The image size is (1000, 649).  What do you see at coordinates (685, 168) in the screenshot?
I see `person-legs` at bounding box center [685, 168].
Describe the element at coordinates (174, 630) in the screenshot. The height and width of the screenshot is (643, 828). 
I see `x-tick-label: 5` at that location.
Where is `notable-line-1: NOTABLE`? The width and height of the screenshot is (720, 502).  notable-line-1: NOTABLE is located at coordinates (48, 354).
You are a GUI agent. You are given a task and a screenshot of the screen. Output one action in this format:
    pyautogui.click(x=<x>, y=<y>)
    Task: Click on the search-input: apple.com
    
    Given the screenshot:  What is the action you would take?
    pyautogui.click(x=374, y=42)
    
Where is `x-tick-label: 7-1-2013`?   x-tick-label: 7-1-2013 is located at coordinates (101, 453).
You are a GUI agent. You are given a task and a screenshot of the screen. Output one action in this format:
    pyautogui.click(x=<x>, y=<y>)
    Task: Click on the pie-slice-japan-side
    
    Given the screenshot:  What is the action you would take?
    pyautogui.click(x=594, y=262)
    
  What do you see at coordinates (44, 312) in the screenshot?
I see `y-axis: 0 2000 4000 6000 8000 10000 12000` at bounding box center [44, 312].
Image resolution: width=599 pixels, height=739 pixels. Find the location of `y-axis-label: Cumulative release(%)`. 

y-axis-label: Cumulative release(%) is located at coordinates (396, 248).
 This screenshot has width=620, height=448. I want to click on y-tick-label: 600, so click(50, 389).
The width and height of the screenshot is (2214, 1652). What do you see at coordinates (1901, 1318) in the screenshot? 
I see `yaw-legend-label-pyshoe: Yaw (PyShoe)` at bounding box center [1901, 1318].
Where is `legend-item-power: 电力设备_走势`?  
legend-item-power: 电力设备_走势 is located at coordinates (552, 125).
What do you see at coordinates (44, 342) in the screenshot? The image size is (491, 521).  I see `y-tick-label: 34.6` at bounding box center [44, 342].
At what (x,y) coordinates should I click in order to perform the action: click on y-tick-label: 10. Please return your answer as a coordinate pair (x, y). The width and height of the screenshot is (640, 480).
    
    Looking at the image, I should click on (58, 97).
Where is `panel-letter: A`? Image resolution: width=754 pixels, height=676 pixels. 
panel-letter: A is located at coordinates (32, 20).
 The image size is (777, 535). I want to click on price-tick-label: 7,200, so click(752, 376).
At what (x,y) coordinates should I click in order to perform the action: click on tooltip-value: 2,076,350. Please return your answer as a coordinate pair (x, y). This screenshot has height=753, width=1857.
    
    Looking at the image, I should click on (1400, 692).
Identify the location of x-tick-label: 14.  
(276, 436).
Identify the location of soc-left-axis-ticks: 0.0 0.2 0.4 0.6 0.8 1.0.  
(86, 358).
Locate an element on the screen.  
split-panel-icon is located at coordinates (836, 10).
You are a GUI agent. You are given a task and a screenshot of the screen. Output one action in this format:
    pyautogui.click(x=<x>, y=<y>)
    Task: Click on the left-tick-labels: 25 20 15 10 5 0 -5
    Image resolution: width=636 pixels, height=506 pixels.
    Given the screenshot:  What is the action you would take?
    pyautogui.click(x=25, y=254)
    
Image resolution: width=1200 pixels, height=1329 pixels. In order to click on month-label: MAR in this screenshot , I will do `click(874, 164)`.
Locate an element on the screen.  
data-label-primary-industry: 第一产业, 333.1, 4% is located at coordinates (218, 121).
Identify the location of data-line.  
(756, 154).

==============================

* **Opdracht**: Neem alle regels hierboven letterlijk over, van de eerste tot en met de laatste.

* **Resultaat**:
The image size is (1000, 649).  What do you see at coordinates (685, 168) in the screenshot?
I see `person-legs` at bounding box center [685, 168].
Describe the element at coordinates (174, 630) in the screenshot. The height and width of the screenshot is (643, 828). 
I see `x-tick-label: 5` at that location.
Where is `notable-line-1: NOTABLE`? The width and height of the screenshot is (720, 502).  notable-line-1: NOTABLE is located at coordinates (48, 354).
You are a GUI agent. You are given a task and a screenshot of the screen. Output one action in this format:
    pyautogui.click(x=<x>, y=<y>)
    Task: Click on the search-input: apple.com
    
    Given the screenshot:  What is the action you would take?
    pyautogui.click(x=374, y=42)
    
Where is `x-tick-label: 7-1-2013`?   x-tick-label: 7-1-2013 is located at coordinates (101, 453).
You are a GUI agent. You are given a task and a screenshot of the screen. Output one action in this format:
    pyautogui.click(x=<x>, y=<y>)
    Task: Click on the pie-slice-japan-side
    
    Given the screenshot:  What is the action you would take?
    pyautogui.click(x=594, y=262)
    
  What do you see at coordinates (44, 312) in the screenshot?
I see `y-axis: 0 2000 4000 6000 8000 10000 12000` at bounding box center [44, 312].
Image resolution: width=599 pixels, height=739 pixels. Find the location of `y-axis-label: Cumulative release(%)`. 

y-axis-label: Cumulative release(%) is located at coordinates (396, 248).
 This screenshot has width=620, height=448. I want to click on y-tick-label: 600, so click(50, 389).
The width and height of the screenshot is (2214, 1652). What do you see at coordinates (1901, 1318) in the screenshot? 
I see `yaw-legend-label-pyshoe: Yaw (PyShoe)` at bounding box center [1901, 1318].
Where is `legend-item-power: 电力设备_走势`?  
legend-item-power: 电力设备_走势 is located at coordinates (552, 125).
What do you see at coordinates (44, 342) in the screenshot? The image size is (491, 521).  I see `y-tick-label: 34.6` at bounding box center [44, 342].
At what (x,y) coordinates should I click in order to perform the action: click on y-tick-label: 10. Please return your answer as a coordinate pair (x, y). The width and height of the screenshot is (640, 480).
    
    Looking at the image, I should click on (58, 97).
Where is `panel-letter: A`? Image resolution: width=754 pixels, height=676 pixels. 
panel-letter: A is located at coordinates (32, 20).
 The image size is (777, 535). I want to click on price-tick-label: 7,200, so click(752, 376).
At what (x,y) coordinates should I click in order to perform the action: click on tooltip-value: 2,076,350. Please return your answer as a coordinate pair (x, y). This screenshot has height=753, width=1857.
    
    Looking at the image, I should click on (1400, 692).
Identify the location of x-tick-label: 14.  
(276, 436).
Identify the location of soc-left-axis-ticks: 0.0 0.2 0.4 0.6 0.8 1.0.  
(86, 358).
Locate an element on the screen.  
split-panel-icon is located at coordinates (836, 10).
You are a GUI agent. You are given a task and a screenshot of the screen. Output one action in this format:
    pyautogui.click(x=<x>, y=<y>)
    Task: Click on the left-tick-labels: 25 20 15 10 5 0 -5
    Image resolution: width=636 pixels, height=506 pixels.
    Given the screenshot:  What is the action you would take?
    pyautogui.click(x=25, y=254)
    
Image resolution: width=1200 pixels, height=1329 pixels. In order to click on month-label: MAR in this screenshot , I will do `click(874, 164)`.
Locate an element on the screen.  
data-label-primary-industry: 第一产业, 333.1, 4% is located at coordinates (218, 121).
Identify the location of data-line.  
(756, 154).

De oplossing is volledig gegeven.